== FRAGMENTO DEL DOCUMENTO ==
Algo similar ocurrió con la corporación eclesiástica, aunque en ésta influyeron más directamente factores de carácter internacional. La Iglesia Católica evolucionó de un cierto compromiso con el justicialismo, a partir de la sanción de la enseñanza religiosa en la escuela pública y de las coincidencias doctrinarias en el socialcristianismo, a las denuncias que encabezó el padre Meinvielle contra "el proceso de estatización y proletarización" y al conflicto abierto que culminó con la ley de divorcio y el proyecto constitucional de separación de la Iglesia y el Estado (F. Chávez, 1975). No obstante la posterior y gradual reconciliación de Perón con la Iglesia, y la subsistencia de permanentes vinculaciones entre los cuadros católicos y el movimiento, la mayoría de la jerarquía eclesiástica argentina se ha inclinado por un conservadurismo difícilmente conciliable con el peronismo.
La vuelta al poder del movimiento peronista en 1973 retomaba las líneas maestras de la experiencia anterior: así como Perón había alentado a los equipos técnico-profesionales para que cumplieran el papel del Consejo Nacional de Posguerra, el programa se basó en un pacto de los actores sociales del proyecto: el movimiento obrero y los industriales "nacionales". Esta vez no participaron o no fueron convocadas las corporaciones militar y eclesiástica. En cambio, apareció como un nuevo protagonista el sector juvenil y universitario de las clases medias. En un plano menos aparente, tal como en el primer peronismo, también estaban los pequeños productores agrarios.
===
» CONSIGNA A: Imprime sin cambios el pasaje del fragmento sobre el peronismo que va de "La vuelta al" a "pequeños productores agrarios.".
== REGISTROS DEL CONJUNTO ==
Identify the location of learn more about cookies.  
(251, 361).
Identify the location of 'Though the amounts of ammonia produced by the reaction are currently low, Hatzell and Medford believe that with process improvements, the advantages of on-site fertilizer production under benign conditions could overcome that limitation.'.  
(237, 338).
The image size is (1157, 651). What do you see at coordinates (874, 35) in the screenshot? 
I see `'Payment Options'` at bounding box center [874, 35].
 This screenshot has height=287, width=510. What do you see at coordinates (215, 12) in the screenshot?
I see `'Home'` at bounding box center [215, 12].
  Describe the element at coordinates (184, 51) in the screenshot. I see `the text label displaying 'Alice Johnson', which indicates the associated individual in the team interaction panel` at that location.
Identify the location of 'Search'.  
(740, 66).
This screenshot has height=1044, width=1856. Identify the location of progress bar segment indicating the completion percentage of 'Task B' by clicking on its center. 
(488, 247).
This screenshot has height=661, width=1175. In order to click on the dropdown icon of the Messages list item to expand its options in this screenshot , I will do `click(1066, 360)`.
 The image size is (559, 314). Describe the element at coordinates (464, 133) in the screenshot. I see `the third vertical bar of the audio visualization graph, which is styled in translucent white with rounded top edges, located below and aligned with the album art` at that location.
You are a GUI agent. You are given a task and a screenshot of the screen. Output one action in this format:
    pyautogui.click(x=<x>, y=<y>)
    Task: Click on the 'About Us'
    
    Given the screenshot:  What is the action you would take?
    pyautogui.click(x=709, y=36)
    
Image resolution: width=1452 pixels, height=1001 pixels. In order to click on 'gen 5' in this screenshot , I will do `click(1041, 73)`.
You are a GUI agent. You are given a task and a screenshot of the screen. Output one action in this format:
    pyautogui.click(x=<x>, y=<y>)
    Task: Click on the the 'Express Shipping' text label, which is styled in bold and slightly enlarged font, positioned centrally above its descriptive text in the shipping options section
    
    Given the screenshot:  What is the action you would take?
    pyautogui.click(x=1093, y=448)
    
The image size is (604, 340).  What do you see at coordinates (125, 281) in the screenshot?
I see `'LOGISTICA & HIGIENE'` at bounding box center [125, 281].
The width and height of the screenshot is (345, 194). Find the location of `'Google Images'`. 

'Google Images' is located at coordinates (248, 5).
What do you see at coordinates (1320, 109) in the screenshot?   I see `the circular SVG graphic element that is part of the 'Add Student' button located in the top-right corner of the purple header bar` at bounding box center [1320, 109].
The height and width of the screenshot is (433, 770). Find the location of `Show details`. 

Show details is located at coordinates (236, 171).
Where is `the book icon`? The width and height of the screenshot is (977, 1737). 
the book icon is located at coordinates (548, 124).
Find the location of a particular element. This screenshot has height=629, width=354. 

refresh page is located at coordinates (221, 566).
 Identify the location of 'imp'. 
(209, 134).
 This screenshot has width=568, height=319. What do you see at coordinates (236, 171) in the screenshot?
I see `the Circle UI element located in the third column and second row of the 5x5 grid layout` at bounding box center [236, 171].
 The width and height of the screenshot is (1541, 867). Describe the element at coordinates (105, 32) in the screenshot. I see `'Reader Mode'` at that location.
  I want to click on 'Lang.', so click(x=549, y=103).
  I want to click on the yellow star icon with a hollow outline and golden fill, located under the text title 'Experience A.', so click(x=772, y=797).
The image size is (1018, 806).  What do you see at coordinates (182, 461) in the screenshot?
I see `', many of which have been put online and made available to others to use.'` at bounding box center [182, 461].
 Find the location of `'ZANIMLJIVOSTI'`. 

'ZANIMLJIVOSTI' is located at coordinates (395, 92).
===
» CONSIGNA B: Reproduce al pie de la letra solo las líneas de los registros que van desde la línea con "This screenshot has height=661, width=1175." hasta la línea con "Image resolution: width=1452", ambas incluidas.

» SOLUCIÓN DESARROLLADA A:
La vuelta al poder del movimiento peronista en 1973 retomaba las líneas maestras de la experiencia anterior: así como Perón había alentado a los equipos técnico-profesionales para que cumplieran el papel del Consejo Nacional de Posguerra, el programa se basó en un pacto de los actores sociales del proyecto: el movimiento obrero y los industriales "nacionales". Esta vez no participaron o no fueron convocadas las corporaciones militar y eclesiástica. En cambio, apareció como un nuevo protagonista el sector juvenil y universitario de las clases medias. En un plano menos aparente, tal como en el primer peronismo, también estaban los pequeños productores agrarios.

» SOLUCIÓN DESARROLLADA B:
This screenshot has height=661, width=1175. In order to click on the dropdown icon of the Messages list item to expand its options in this screenshot , I will do `click(1066, 360)`.
 The image size is (559, 314). Describe the element at coordinates (464, 133) in the screenshot. I see `the third vertical bar of the audio visualization graph, which is styled in translucent white with rounded top edges, located below and aligned with the album art` at that location.
You are a GUI agent. You are given a task and a screenshot of the screen. Output one action in this format:
    pyautogui.click(x=<x>, y=<y>)
    Task: Click on the 'About Us'
    
    Given the screenshot:  What is the action you would take?
    pyautogui.click(x=709, y=36)
    
Image resolution: width=1452 pixels, height=1001 pixels. In order to click on 'gen 5' in this screenshot , I will do `click(1041, 73)`.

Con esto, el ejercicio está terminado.